Figure 4:. Mechanistic narrative generated for a time series of diclofenac sodium exposure.

Example of a generated mechanistic narrative for a particular transcriptomics time series, generated by MechSpy.

Figure 5:. Graphical mechanistic explanation example, generated by MechSpy.

The sequence of events should be followed top to bottom, left to right. Nodes in dark gray (leftmost column) are significant gene changes along the multiple time points (in order), those in light gray (middle) are the intermediate concepts (genes, pathways, etc), and purple rectangular nodes (rightmost column) represent the enriched mechanism steps. Mechanistic explanation for M2 of Diclofenac (400uM) Open TG-Gates [liver] (double circles indicate one or more genes are known to be active in this tissue type)

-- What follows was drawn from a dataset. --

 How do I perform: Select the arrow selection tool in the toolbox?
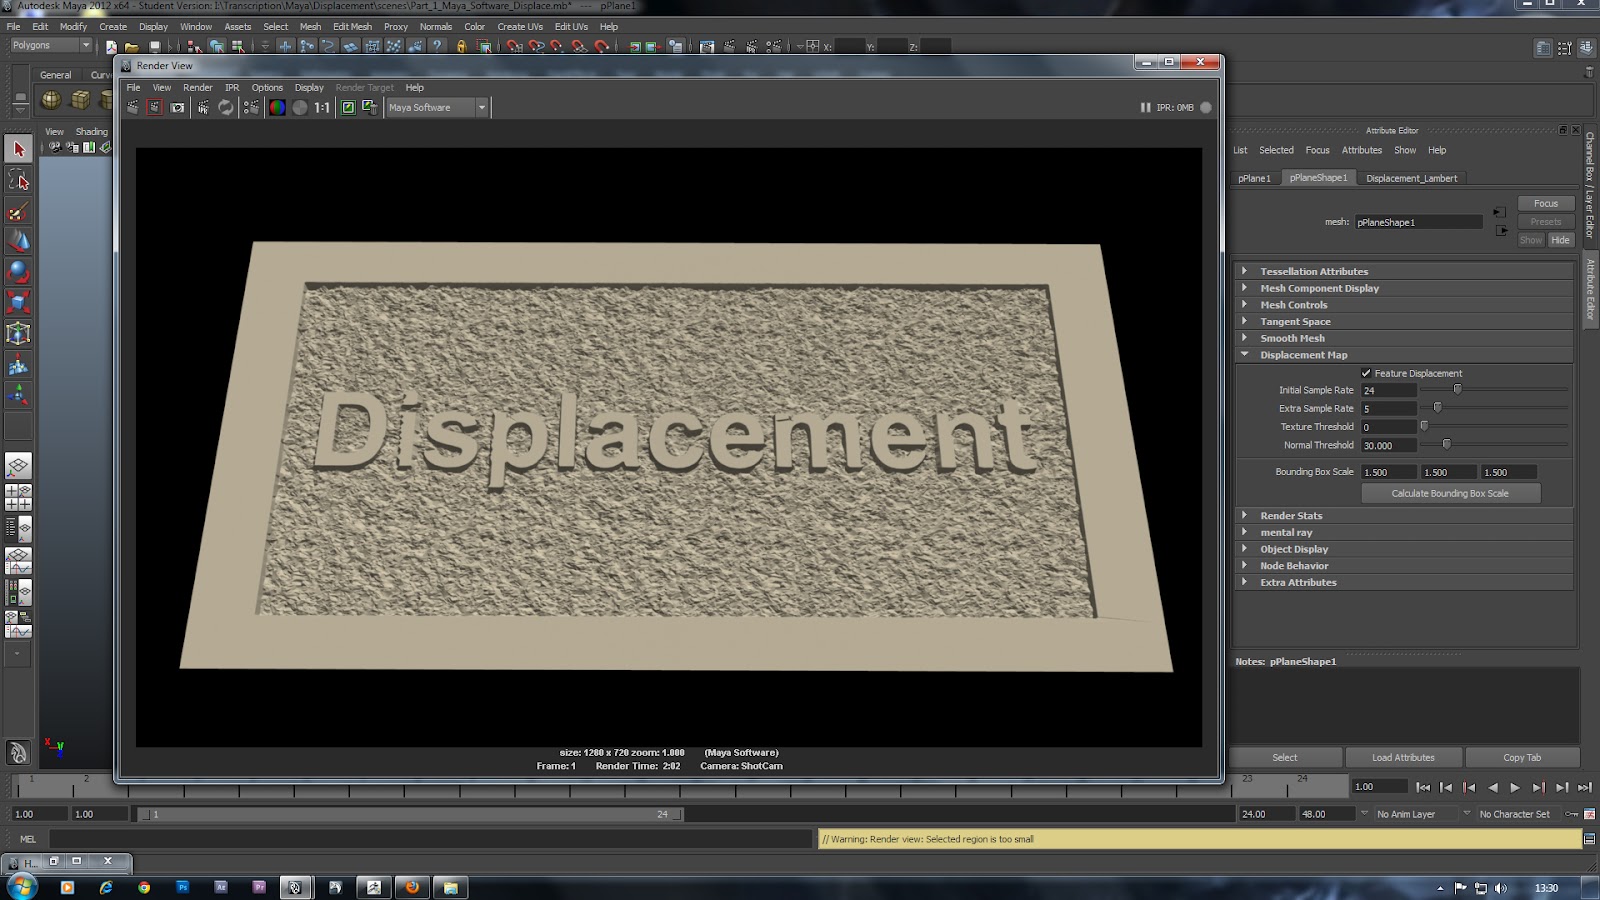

Figure 6:. Simulations of baseline precision.

Comparison of actual precision values (black dots, top) to baseline estimations from random mechanism draws (violin plots, bottom), for different segmentations of the data (see Table 3). For each chemical used in the public datasets with one or more known mechanisms of toxicity, we randomly drew three mechanisms of the eleven curated (without replacement) to simulate the top-three enrichments. The accuracy across all chemicals was then calculated, and the process was repeated 1000 times. The violin plots show the distribution of baseline accuracy scores from those 1000 runs.

Figure 7:. Experimental validation of MechSpy’s mechanistic prediction of mitochondrial toxicity for chlorpromazine and adapin.

Fluorescense intensities of the three potential-sensitive MITO-ID dyes for HUH7 hepatocytes after 24 hour exposure to chlorpromazine (a) and adapin (b). The bars corresponding to treated cells marked with an asterisk (*) present a p-value smaller than 0.05 when compared to the untreated cells using a t-test.